---- Alıştırma Metni

Sual: (Tasavvuf ilmi denilen bâtın veya ledün ilmi, sonradan çıktığı için bid’attır, bu bid’ate inanan da sapıktır) diyenler oluyor. Bu ilim hakkında yeterli bilgi verebilir misiniz?
CEVAP
Bâtın ilmi, hazret-i Âdem’den beri vardır. Buna ledün ilmi de denir. Tasavvuf ve keramet ilmidir. Allahü teâlânın ihsanıyla kalbe ilham edilen, ilahî sırlara ait bilgilerdir. Görünüşte akla zıt gelebilir. İlm-i ledün sahibi olan, olaylardaki gizli sırları ve hikmetleri bilir. Birkaç hadis-i şerif meali:
(Din bilgisi iki kısımdır: Kalbdeki faydalı ilimler, dille anlatılan zahirî ilimler.) [Hatib, Süyuti]
(Elbette Kur’anın zahirî ve bâtınî manası vardır.) [İbni Hibban]
(Bâtın ilmi, Allahü teâlânın esrarından bir sır, hikmetlerinden bir hükümdür. Allah onu kullarından dilediğinin kalbine bırakır.) [Deylemi, İ. Süyûti, İ. Münavî]
(Zâhir ve bâtın ilminin âlimleri, peygamberlerin vârisleridir.) [M. Nasihat]
(Öyle ilimler vardır ki, çok gizlidir. Bunları ancak marifet sahipleri bilir.) [M. Nasihat]
(Rabbim bana farklı üç ilim bildirdi. Birincisini kimseye bildirme dedi, çünkü bu ilmi benden başkası anlayamaz. İkinci ilmi, dilediğine bildirebilirsin dedi. Üçüncü ilmi, ümmetinin hepsine bildir dedi.) [Mevahib-i ledünniyye] (İkincisi ledün ilmi, üçüncüsü ise iman, fıkıh ve ahlak bilgileridir.)
Taha sûresinin (Rabbim ilmimi arttır de!) mealindeki 114. âyeti, (Bâtın ilmimi artır!) demek olduğu tefsirlerde bildirilmektedir. Abdülgani Nablusi hazretleri buyuruyor ki:
İmam-ı Mâlik , (Zâhir ilmine malik olan, bâtın ilmine kavuşabilir. Zâhir ilmi olan, ilmiyle amel ederse, Allahü teâlâ, ona bâtın ilmini de ihsan eder) buyurdu. Ali bin Muhammed Vefa’nın ârifane sözlerine şaşırıp kalan İmam-ı Ömer Bülkini, bunları nereden öğrendin deyince, Bekara sûresindeki, (Allah’tan korkun! Allah, kendinden korkanlara bilmediklerini öğretir) mealindeki 282. âyeti okudu. Ebu Talib-i Mekkî, (İlm-i zâhirle ilm-i bâtın, birbirlerinden ayrılmaz. Bedenle kalbin birlikte bulunması gibidir. Bâtın ilimleri, ârifin kalbinden kalblere akar) buyurdu.
İmam-ı Münavi, imam-ı Gazali’den naklen bildiriyor ki:
Âhiret bilgisi iki türlüdür: Biri keşifle hâsıl olur. Buna ilm-i mükaşefe [ilm-i bâtın] denir. Bütün ilimler, bu ilme kavuşmak için sebeplerdir. İkincisi ilm-i muameledir.

--------

Metni İnceleyin:
- A) Bâtın ilmi metninde içinde "Sual: (Tasavvuf ilmi" sözleri geçen ifadeyle başlayıp "bilgi verebilir misiniz?" ile biten bölümü aynen yazın.
- B) Bâtın ilmi metnindeki üç ilimle ilgili hadise göre birinci ilmin kimseye bildirilmemesi hangi gerekçeye dayanır?

---- Çıkarılan Satırlar

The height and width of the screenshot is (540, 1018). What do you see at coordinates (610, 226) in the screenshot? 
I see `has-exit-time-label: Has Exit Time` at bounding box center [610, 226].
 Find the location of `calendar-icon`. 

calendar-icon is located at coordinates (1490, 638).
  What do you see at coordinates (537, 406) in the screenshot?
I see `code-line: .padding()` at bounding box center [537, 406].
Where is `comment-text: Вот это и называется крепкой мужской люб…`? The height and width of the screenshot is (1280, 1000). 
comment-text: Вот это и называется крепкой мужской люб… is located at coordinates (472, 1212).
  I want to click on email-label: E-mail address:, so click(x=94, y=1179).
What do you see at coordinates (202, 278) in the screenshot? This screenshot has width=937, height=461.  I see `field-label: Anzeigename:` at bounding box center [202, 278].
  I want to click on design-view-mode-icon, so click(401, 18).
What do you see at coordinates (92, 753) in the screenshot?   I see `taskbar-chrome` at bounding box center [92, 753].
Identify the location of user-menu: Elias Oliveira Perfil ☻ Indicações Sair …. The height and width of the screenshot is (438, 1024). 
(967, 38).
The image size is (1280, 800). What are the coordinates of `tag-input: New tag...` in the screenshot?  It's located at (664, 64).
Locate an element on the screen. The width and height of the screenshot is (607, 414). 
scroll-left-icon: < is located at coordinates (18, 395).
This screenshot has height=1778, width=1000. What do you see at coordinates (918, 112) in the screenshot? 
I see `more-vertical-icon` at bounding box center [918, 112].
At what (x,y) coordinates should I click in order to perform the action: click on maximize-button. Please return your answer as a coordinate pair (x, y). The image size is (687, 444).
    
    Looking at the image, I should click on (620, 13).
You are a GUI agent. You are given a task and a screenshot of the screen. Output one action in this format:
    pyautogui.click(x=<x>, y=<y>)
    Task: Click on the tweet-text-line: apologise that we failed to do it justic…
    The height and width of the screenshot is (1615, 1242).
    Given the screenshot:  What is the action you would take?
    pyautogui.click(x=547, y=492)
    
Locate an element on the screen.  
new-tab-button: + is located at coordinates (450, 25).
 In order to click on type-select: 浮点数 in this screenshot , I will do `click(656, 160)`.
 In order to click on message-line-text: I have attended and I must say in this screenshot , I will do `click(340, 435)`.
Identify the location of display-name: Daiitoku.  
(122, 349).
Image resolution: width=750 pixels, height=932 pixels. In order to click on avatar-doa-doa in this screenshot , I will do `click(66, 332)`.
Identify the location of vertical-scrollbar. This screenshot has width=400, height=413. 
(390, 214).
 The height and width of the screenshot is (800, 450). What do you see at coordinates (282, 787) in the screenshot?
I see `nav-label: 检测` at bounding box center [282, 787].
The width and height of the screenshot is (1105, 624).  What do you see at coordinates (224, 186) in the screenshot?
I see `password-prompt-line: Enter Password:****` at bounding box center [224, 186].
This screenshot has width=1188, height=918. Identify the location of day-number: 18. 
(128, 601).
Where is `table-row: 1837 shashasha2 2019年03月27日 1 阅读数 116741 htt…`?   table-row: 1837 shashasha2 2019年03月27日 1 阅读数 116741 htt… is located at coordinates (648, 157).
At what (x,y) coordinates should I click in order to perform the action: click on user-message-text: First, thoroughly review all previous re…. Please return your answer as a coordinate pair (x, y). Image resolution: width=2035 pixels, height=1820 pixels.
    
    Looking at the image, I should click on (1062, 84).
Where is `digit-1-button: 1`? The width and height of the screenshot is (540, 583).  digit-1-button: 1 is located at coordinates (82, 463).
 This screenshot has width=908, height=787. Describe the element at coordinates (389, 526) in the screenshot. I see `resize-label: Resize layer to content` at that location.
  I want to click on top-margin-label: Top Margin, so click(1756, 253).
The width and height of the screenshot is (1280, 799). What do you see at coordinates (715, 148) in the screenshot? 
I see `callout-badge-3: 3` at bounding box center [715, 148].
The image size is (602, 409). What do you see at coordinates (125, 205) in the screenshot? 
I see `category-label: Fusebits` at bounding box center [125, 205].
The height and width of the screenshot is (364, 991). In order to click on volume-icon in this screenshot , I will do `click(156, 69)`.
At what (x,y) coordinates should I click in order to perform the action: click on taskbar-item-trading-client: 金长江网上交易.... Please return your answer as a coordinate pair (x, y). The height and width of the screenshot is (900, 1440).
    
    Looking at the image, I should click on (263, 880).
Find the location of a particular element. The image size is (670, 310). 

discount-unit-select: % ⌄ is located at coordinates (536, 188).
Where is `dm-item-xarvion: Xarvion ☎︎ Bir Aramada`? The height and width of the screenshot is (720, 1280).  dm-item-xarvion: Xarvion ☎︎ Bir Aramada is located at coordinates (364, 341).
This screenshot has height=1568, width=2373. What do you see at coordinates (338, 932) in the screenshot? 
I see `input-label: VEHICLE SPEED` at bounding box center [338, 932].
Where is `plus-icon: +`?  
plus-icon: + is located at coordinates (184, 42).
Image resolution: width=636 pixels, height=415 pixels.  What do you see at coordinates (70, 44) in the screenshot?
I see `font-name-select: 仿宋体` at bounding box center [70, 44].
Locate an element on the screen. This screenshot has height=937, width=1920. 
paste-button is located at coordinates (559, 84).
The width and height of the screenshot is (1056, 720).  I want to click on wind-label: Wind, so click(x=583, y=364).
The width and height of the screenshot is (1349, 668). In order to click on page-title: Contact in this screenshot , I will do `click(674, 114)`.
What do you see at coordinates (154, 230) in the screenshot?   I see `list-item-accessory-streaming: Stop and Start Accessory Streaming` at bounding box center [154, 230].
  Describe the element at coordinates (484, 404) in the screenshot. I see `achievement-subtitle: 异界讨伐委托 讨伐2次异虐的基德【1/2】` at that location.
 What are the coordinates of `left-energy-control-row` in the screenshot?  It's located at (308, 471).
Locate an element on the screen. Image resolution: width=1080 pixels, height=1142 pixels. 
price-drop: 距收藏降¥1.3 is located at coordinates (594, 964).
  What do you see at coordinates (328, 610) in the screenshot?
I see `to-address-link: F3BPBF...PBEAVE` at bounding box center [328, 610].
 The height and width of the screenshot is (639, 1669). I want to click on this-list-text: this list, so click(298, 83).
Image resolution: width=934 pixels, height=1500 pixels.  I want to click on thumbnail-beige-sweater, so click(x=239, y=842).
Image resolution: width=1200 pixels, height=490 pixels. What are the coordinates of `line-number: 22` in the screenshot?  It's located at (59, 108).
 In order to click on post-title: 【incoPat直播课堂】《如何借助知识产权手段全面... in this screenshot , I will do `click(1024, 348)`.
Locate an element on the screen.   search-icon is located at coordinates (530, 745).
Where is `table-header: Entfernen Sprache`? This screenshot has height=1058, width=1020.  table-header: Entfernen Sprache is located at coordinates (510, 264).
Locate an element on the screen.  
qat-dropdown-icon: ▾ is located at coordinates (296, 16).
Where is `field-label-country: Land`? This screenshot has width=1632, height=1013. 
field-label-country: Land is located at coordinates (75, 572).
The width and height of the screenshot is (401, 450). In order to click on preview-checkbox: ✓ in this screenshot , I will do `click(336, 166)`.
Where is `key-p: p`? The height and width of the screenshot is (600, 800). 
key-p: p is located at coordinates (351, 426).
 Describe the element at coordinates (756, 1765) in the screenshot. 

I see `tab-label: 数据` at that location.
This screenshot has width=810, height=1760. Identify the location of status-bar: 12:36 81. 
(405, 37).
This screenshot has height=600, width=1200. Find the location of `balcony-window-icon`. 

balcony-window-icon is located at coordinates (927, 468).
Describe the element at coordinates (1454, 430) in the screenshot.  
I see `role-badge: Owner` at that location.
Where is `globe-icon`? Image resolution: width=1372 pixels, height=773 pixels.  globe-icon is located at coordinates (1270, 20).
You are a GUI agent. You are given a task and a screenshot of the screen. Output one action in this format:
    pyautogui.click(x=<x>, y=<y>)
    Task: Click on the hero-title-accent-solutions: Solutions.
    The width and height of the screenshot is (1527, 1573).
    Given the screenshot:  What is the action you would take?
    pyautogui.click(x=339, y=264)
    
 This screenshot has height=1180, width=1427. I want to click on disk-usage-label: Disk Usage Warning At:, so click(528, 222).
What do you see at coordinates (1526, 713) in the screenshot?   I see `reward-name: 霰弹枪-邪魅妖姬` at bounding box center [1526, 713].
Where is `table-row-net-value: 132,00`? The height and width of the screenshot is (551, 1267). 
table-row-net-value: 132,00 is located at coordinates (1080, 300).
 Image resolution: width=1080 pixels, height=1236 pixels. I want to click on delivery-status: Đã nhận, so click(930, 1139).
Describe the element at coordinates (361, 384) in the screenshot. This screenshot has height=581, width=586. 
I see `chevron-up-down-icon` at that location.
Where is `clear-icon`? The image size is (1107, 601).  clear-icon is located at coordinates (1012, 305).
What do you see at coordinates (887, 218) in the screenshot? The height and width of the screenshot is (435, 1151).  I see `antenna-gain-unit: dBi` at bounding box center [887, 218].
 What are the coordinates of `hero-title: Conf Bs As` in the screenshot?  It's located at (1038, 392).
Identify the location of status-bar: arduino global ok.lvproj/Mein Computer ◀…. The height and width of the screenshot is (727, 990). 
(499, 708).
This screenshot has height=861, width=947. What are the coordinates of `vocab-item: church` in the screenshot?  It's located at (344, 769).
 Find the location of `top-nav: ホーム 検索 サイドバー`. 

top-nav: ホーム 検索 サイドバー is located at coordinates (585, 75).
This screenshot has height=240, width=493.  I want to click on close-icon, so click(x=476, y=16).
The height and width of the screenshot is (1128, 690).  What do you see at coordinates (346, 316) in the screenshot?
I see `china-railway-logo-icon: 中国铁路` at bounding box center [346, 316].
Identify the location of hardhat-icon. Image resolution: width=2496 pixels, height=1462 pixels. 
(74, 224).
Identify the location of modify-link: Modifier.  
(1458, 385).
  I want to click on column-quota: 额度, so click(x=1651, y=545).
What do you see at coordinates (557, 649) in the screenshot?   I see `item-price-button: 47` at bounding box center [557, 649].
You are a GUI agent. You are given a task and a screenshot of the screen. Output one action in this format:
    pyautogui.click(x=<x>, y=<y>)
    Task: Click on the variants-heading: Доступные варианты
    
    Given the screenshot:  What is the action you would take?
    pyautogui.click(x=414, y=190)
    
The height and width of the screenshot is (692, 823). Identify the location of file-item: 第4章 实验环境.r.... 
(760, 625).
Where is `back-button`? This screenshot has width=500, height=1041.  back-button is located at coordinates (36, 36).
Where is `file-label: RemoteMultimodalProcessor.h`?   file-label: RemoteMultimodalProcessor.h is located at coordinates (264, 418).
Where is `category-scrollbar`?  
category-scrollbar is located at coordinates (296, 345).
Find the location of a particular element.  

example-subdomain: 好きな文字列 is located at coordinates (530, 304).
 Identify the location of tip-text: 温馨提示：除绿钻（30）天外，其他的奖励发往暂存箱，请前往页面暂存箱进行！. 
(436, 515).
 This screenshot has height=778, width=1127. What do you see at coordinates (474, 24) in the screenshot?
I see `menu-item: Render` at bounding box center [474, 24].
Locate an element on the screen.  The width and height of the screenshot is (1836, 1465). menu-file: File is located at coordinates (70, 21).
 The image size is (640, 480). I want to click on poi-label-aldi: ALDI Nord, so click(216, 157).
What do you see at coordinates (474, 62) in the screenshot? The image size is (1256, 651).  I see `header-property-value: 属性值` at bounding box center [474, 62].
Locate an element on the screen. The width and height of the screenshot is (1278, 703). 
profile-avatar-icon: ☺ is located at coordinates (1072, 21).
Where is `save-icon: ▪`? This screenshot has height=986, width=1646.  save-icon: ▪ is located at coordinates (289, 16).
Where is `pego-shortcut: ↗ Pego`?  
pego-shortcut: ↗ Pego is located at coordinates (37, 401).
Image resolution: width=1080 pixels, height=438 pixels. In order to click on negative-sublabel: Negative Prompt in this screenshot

--------

Çözümlü Sorular:
- A)
Sual: (Tasavvuf ilmi denilen bâtın veya ledün ilmi, sonradan çıktığı için bid’attır, bu bid’ate inanan da sapıktır) diyenler oluyor. Bu ilim hakkında yeterli bilgi verebilir misiniz?

- B) Hadiste gerekçe açıkça verilir: bu ilmi, kendisine bildirilen kişiden başkası anlayamaz. Bu nedenle birinci ilmin kimseye bildirilmemesi emredilmiştir.